_Text shown_
════

The Player
Salon,
June 9 2000
Charles Taylor
His new musical version of
"Love's Labour's Lost" is flawed, but Kenneth Branagh
remains our greatest living interpreter of Shakespeare.
Toward the end of Kenneth Branagh's
latest Shakespeare adaptation, "Love's Labour's Lost,"
in which Branagh has drastically cut the text and added songs
by the likes of Cole Porter, George Gershwin and Dorothy Fields,
the cast assembles for a rousing version of Irving Berlin's "There's
No Business Like Show Business." It's perhaps the key scene
(not the best scene, mind you) of any Branagh film, a declaration
that, no matter whether he's making "Hamlet" or the
deliriously romantic tongue-in-cheek thriller "Dead Again,"
Branagh considers himself a showman. Despite his missteps and
excesses, Branagh's showmanship is his glory. It's also why some
people can't stand him.
Audiences can accept films that
reimagine Shakespeare -- like Baz Luhrmann's wildly uneven and
affecting "William Shakespeare's Romeo & Juliet"

════

Interface element records
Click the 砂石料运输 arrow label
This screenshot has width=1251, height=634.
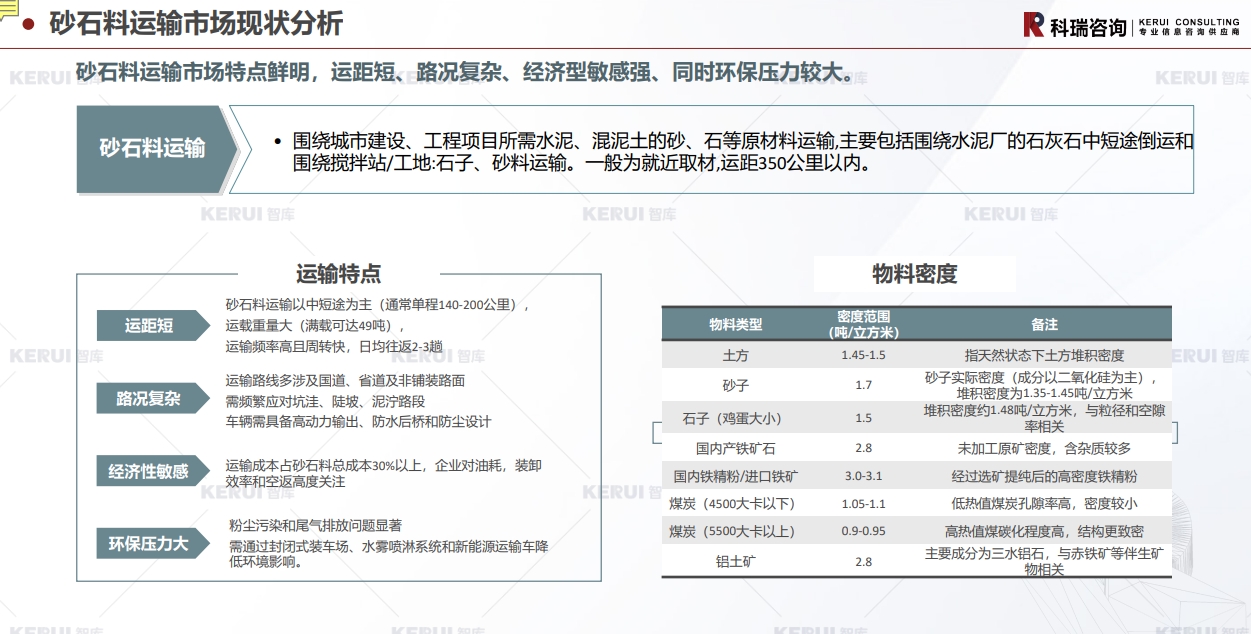pyautogui.click(x=152, y=149)
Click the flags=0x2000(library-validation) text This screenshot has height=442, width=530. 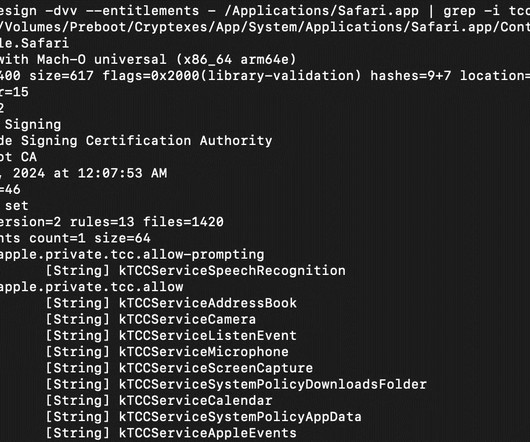click(232, 76)
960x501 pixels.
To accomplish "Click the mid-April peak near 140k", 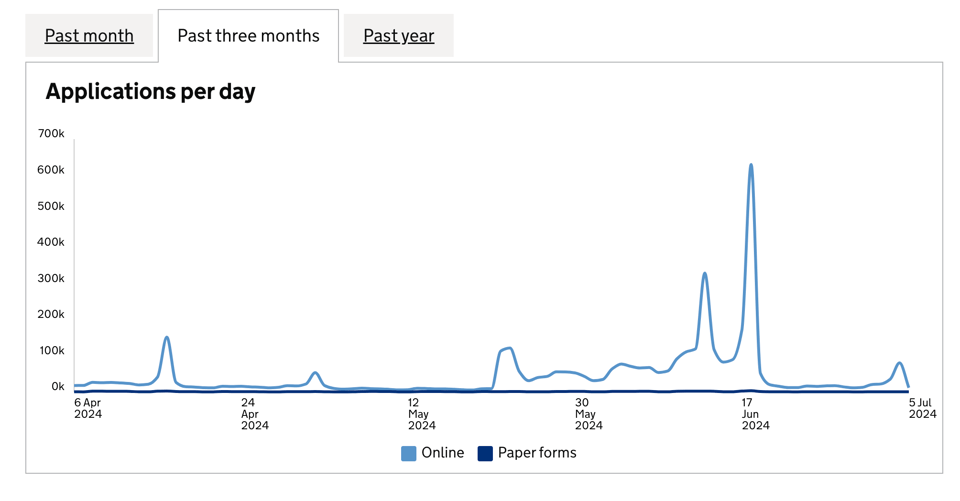I will [167, 338].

════

_Set exercise_
Repeat the passage of the film review word for word, from "in which Branagh" up to and including "can't stand him.".

_Result for this exercise_
in which Branagh has drastically cut the text and added songs
by the likes of Cole Porter, George Gershwin and Dorothy Fields,
the cast assembles for a rousing version of Irving Berlin's "There's
No Business Like Show Business." It's perhaps the key scene
(not the best scene, mind you) of any Branagh film, a declaration
that, no matter whether he's making "Hamlet" or the
deliriously romantic tongue-in-cheek thriller "Dead Again,"
Branagh considers himself a showman. Despite his missteps and
excesses, Branagh's showmanship is his glory. It's also why some
people can't stand him.